Got an app supporting inbound/outbound RSS

Dave Winer recently posted asking developers working on apps supporting inbound/outbound RSS to send him a post on it, so here is my post. I created an web app in 2023 using rssCloud and supporting inbound and outbound RSS called myStatusTool. I have working instances of a Node implementation developed by me and a PHP implementation developed by Colin Walker.

From this thread on Micro.blog, it looks like someone is preparing an iPhone app with many of the same features (BlogWarp). Cool!

MyStatusTool development update

Late last year, I did some experiments with MyStatusTool to test use of async function calls to eliminate some startup errors I was seeing. Next, I did some tests of my ability to follow WordPress.com feeds. Eventually, I saw that I was not properly parsing the RSS server domain and path from the feeds. My prior setup had been for feeds using a separate rssCloud server for notification. The WordPress.com feeds use each WordPress site as the cloud server, so there is variation in the server URL. Now that has been worked out, my next step is update my startup logic to read the feeds, then parse the RSS server domain and path information. I may need to do more experiments with async programming again to get these steps to execute in a synchronous manner. See example installs here and here!

Taking another look at social networks and RSS

Today, Dave Winer wrote “What if you made a social network out of RSS?”. He then basically described a feed reader interface, and used examples from Bluesky and Twitter. However, I think that an important point of what people think of as “social networks” was overlooked or omitted.

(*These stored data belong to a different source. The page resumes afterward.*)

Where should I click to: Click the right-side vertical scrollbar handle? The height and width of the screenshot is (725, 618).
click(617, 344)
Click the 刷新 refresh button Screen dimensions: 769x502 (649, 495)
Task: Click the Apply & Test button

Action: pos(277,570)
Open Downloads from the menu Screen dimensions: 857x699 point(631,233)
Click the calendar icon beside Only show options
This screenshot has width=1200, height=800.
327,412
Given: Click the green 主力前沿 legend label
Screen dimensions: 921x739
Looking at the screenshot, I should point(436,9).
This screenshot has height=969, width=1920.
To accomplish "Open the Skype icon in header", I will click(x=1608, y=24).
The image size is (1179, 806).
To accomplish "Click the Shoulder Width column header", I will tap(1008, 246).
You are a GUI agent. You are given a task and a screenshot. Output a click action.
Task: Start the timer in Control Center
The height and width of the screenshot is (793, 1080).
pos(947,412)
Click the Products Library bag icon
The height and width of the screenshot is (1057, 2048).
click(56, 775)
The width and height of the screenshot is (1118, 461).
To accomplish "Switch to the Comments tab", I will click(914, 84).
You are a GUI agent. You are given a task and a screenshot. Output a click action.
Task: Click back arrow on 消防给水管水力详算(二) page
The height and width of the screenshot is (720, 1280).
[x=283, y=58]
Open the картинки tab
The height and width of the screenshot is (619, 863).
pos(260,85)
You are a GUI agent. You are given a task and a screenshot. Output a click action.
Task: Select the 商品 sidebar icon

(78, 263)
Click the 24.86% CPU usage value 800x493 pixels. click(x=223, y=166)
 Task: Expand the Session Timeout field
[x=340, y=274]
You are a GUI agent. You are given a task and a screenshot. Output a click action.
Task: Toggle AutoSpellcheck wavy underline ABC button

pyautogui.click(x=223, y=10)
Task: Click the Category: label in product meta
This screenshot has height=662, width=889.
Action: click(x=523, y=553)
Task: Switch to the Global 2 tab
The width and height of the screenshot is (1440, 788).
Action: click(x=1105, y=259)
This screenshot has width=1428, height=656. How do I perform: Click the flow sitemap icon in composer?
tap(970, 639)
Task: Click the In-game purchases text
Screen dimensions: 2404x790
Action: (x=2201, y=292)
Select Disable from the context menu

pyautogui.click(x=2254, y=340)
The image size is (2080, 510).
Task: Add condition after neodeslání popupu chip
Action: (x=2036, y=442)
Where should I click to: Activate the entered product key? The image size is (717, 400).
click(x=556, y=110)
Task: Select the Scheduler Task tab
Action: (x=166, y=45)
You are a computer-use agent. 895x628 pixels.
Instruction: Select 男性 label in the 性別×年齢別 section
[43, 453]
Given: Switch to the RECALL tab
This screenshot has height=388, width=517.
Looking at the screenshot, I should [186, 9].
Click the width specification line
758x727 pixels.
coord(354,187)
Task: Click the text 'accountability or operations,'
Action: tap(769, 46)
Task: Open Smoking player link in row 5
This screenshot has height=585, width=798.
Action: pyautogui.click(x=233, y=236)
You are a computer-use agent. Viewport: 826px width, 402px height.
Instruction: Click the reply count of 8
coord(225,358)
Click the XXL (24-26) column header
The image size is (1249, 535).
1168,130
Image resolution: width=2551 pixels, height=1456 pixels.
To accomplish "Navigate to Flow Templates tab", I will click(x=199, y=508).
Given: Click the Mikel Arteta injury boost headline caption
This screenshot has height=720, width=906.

If you look at the Bluesky/Twitter examples, you can see that someone posts, and then replies are shown. I do not think that the “timeline viewer” that Dave Winer is “teasing” in recent posts is going to show or allow replies. The development of WordLand and its Baseline theme does not support comments or replies.

During the development of MyStatusTool, my collaborator Colin Walker proposed a namespace to allow replies via RSS. Perhaps this could be a stepping stone to supporting replies, and therefore conversations, via RSS. Just having a feed reader isn’t having a conversation, and isn’t particularly social. For other tools in this space, see my site The Feed Network.

Call for Twitter-like systems based on feeds

Dave Winer again calls for “a twitter-like system built with feeds, with all their limits”. In May 2023, I created My Status Tool (Github repo) using Node.js that provides the basic posting and reading functionality within Twitter, but using RSS and rssCloud as the enabling technologies. Colin Walker also created a PHP implementation (Github repo), and our two versions were able to interop. Dave also called for this back in December 2023 (my response), but from what I heard, Dave had some other ideas besides working with MyStatusTool. I don’t think that FeedLand is the system he was talking about, and I don’t think that Blogroll Social is the system either. Anyone interested in working on this?